Start of INFORMATION GIVEN

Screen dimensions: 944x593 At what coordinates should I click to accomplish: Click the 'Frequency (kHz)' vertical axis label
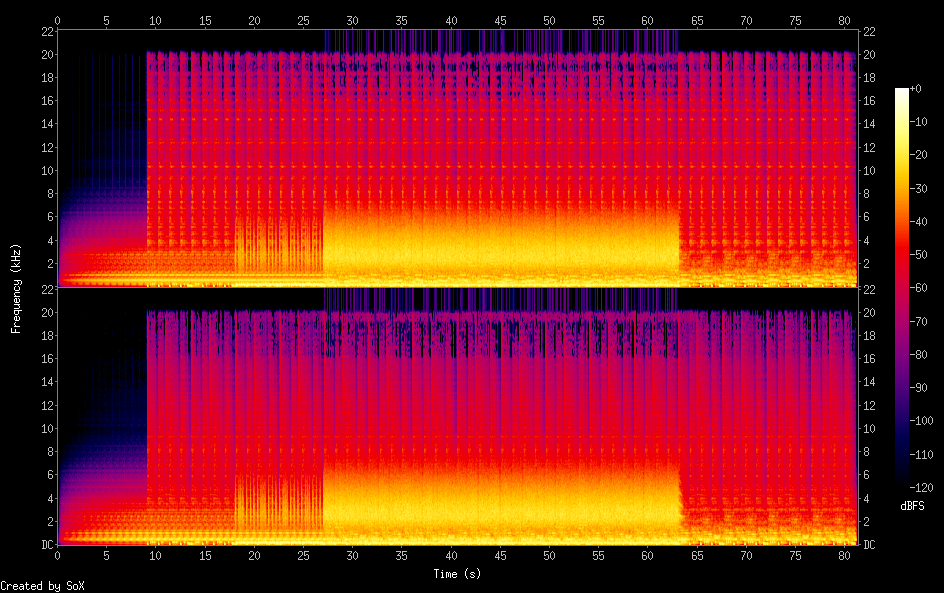point(16,287)
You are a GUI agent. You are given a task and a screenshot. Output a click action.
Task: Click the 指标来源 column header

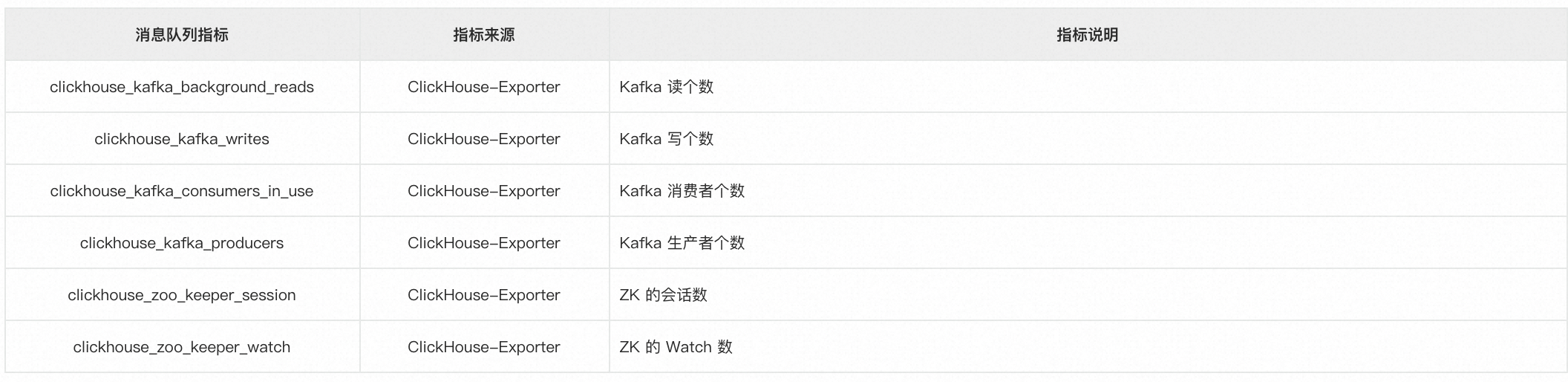[x=484, y=35]
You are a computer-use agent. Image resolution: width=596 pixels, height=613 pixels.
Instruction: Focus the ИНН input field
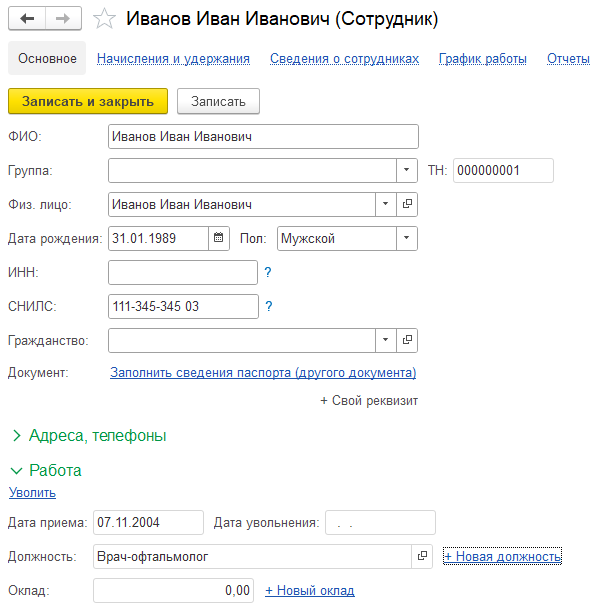(183, 272)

End of INFORMATION GIVEN

▶ _PROBLEM_
Would you reproduce the lines above exactly, without carrying over the pictures?

▶ _EXERCISE SOLUTION_
Screen dimensions: 944x593 At what coordinates should I click to accomplish: Click the 'Frequency (kHz)' vertical axis label
point(16,287)
You are a GUI agent. You are given a task and a screenshot. Output a click action.
Task: Click the 指标来源 column header

[x=484, y=35]
You are a computer-use agent. Image resolution: width=596 pixels, height=613 pixels.
Instruction: Focus the ИНН input field
(183, 272)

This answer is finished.